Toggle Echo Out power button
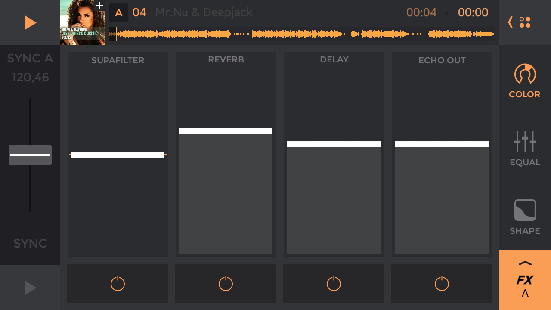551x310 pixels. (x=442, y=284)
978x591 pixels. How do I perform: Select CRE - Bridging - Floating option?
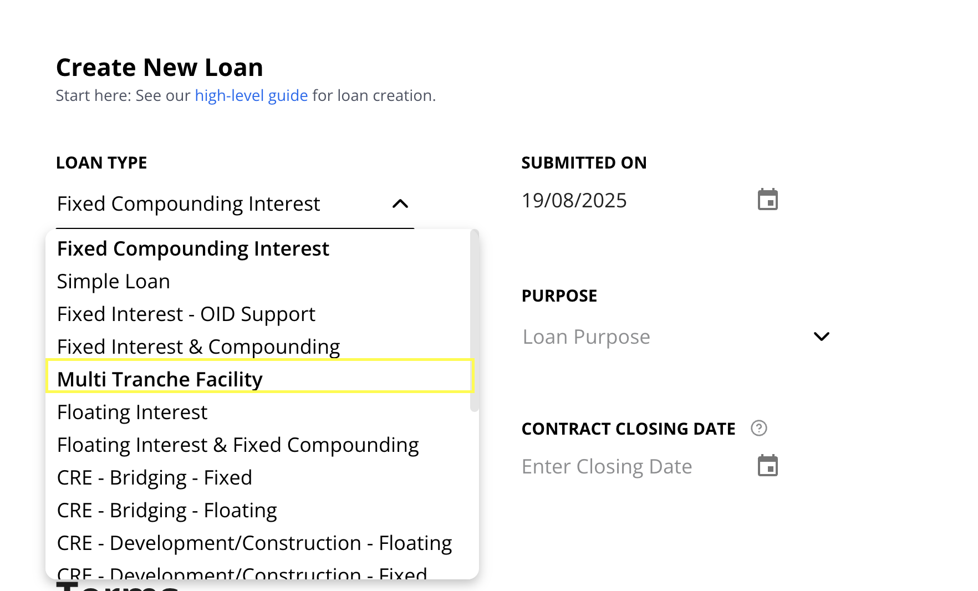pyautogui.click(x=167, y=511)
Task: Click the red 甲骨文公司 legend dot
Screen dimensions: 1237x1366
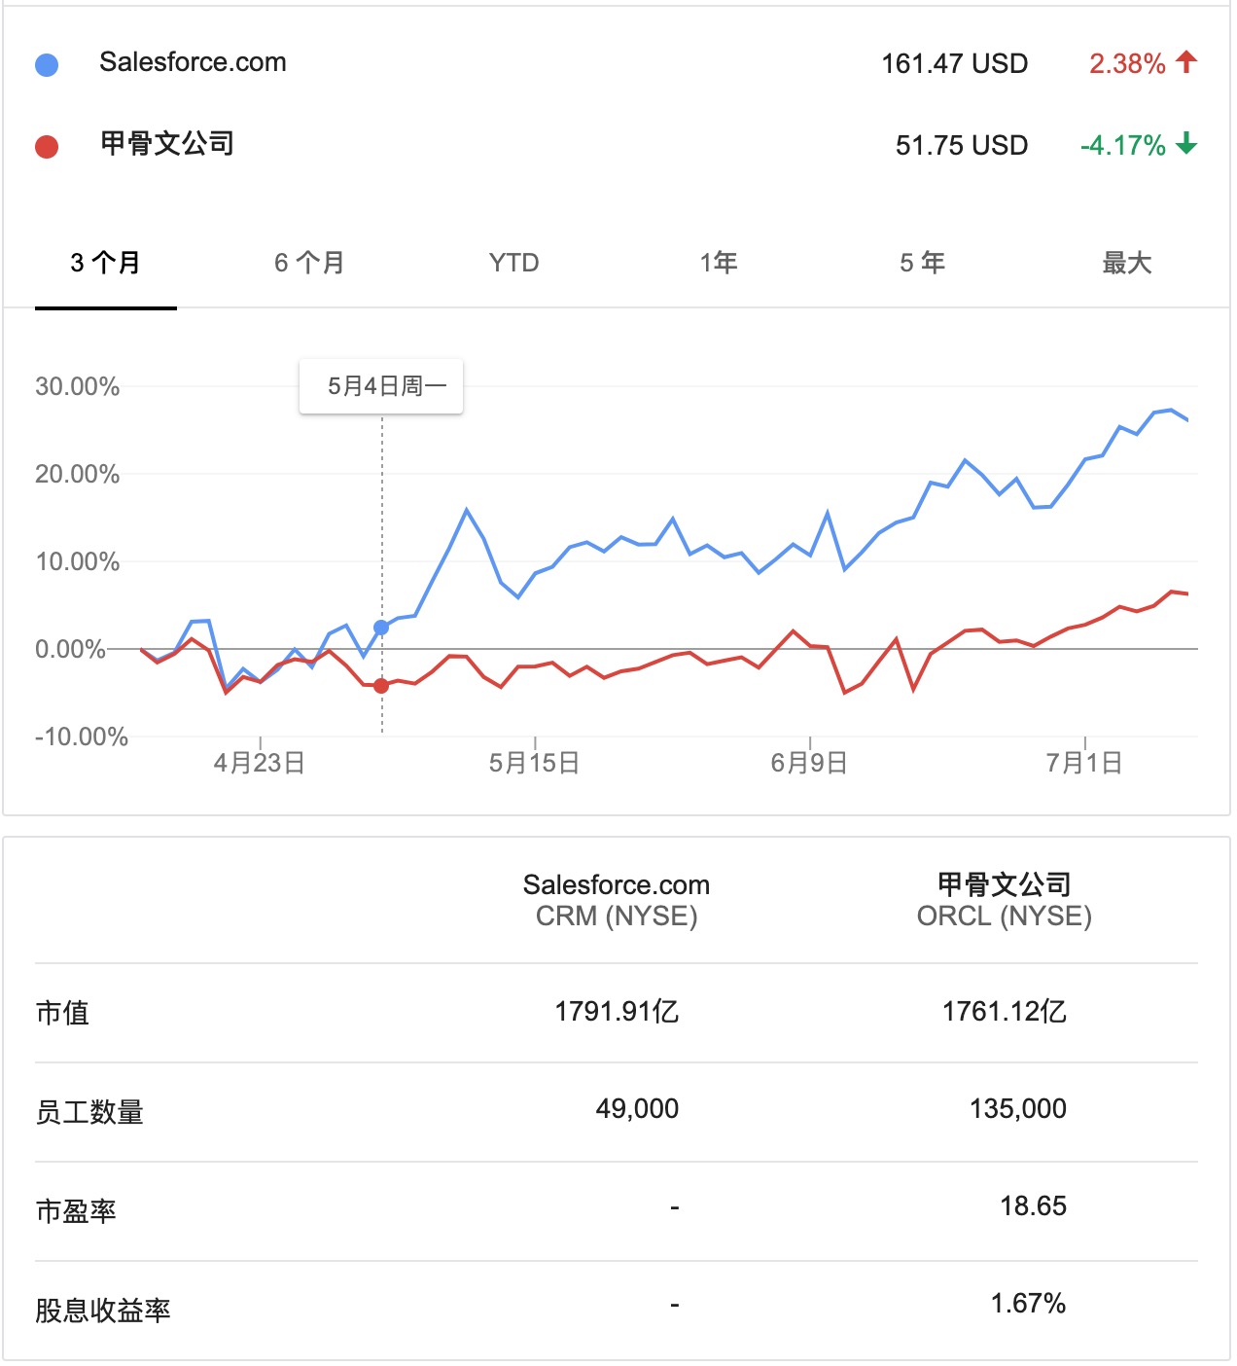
========================
Present each line of the items above as one string in a JSON list, omitting blank lines and the pictures.

TASK OUTPUT
[
  "Toggle Echo Out power button",
  "551x310 pixels. (x=442, y=284)",
  "978x591 pixels. How do I perform: Select CRE - Bridging - Floating option?",
  "pyautogui.click(x=167, y=511)",
  "Task: Click the red 甲骨文公司 legend dot",
  "Screen dimensions: 1237x1366"
]